- Exercise directions -
I need each line of the entries below that includes the string "agent".

(Records excerpted from a collection)

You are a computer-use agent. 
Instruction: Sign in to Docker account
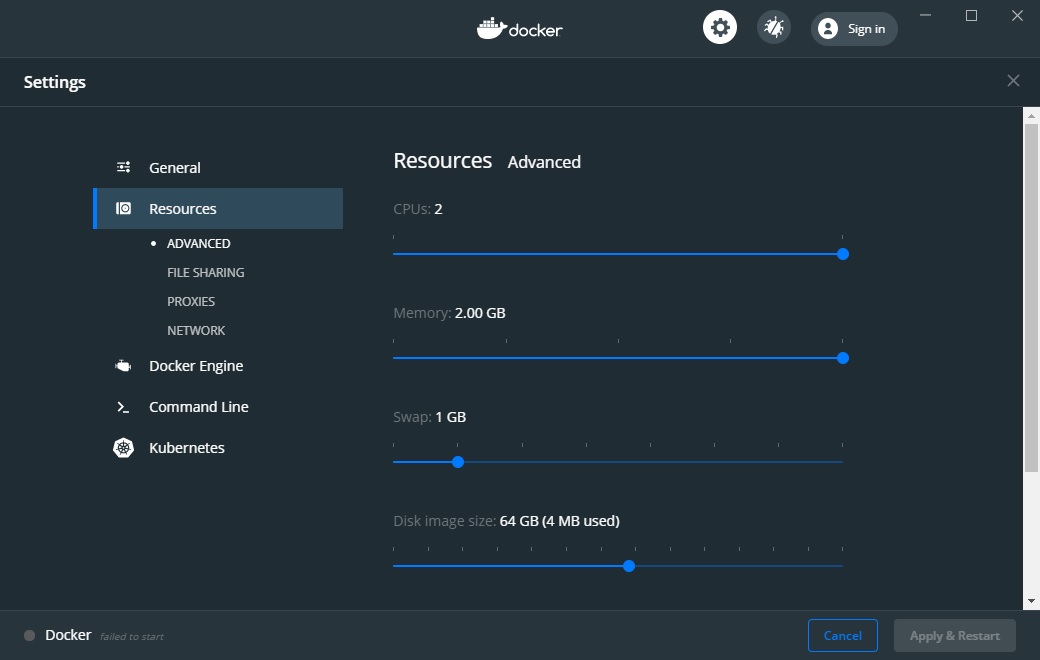tap(855, 29)
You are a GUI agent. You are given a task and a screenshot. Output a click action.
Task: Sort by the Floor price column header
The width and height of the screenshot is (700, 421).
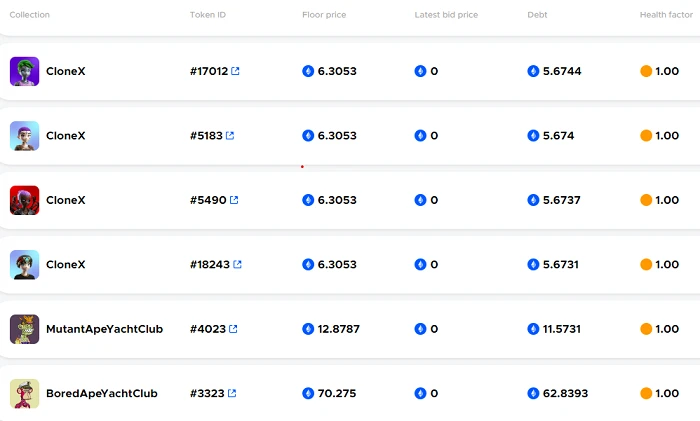coord(324,15)
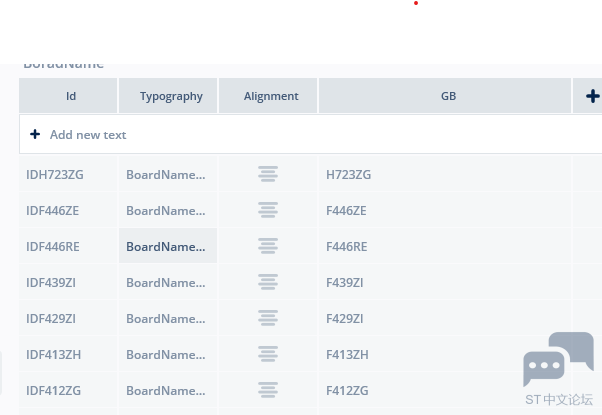Click the Id column header
Image resolution: width=602 pixels, height=415 pixels.
point(71,96)
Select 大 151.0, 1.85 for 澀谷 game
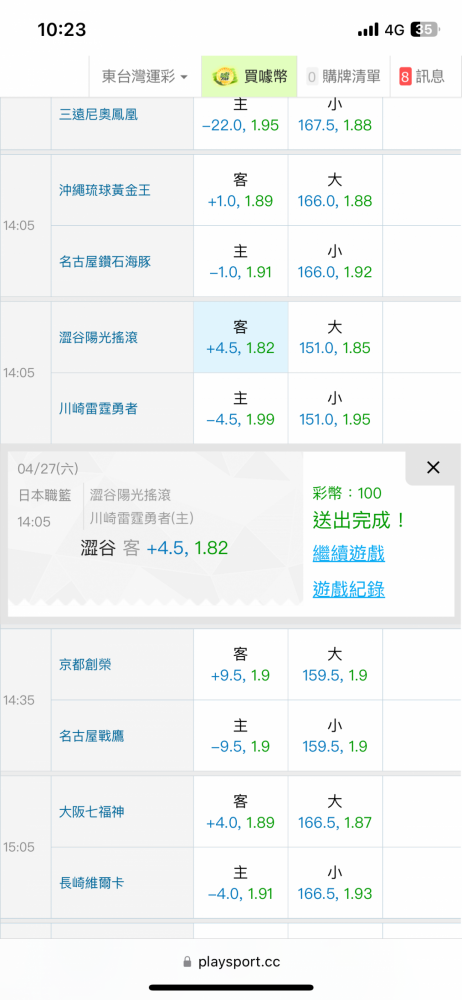Viewport: 462px width, 1000px height. tap(335, 337)
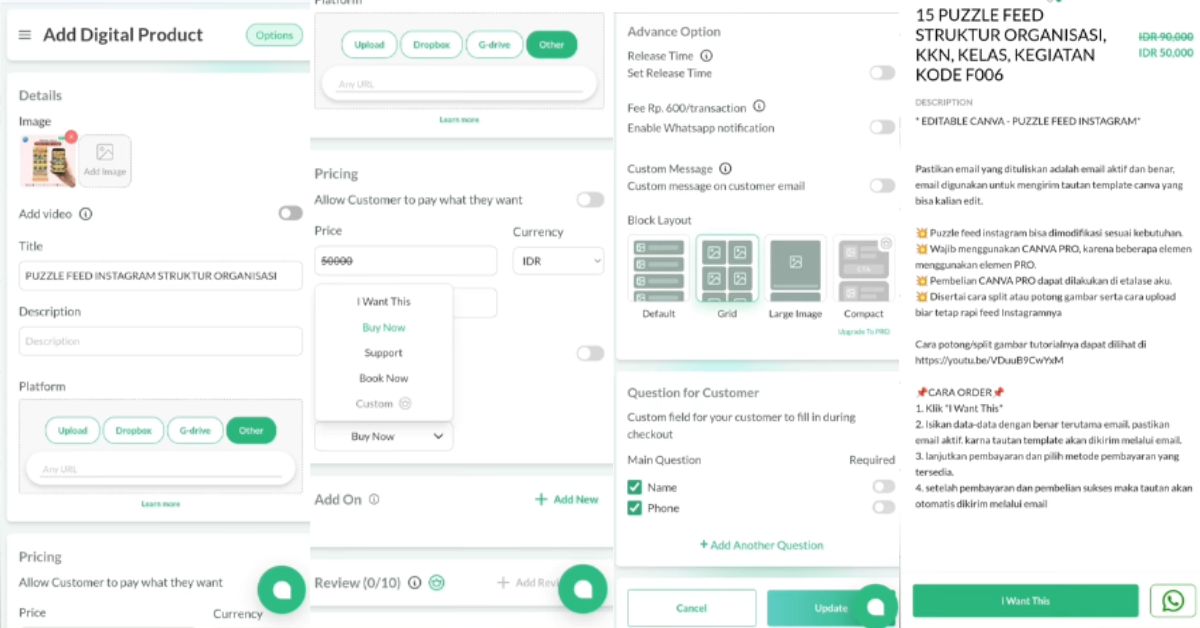Open the hamburger menu beside Add Digital Product
This screenshot has width=1200, height=628.
coord(25,35)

- Response area -
You are a computer-use agent. 
You are a GUI agent. You are given a task and a screenshot. Output a click action.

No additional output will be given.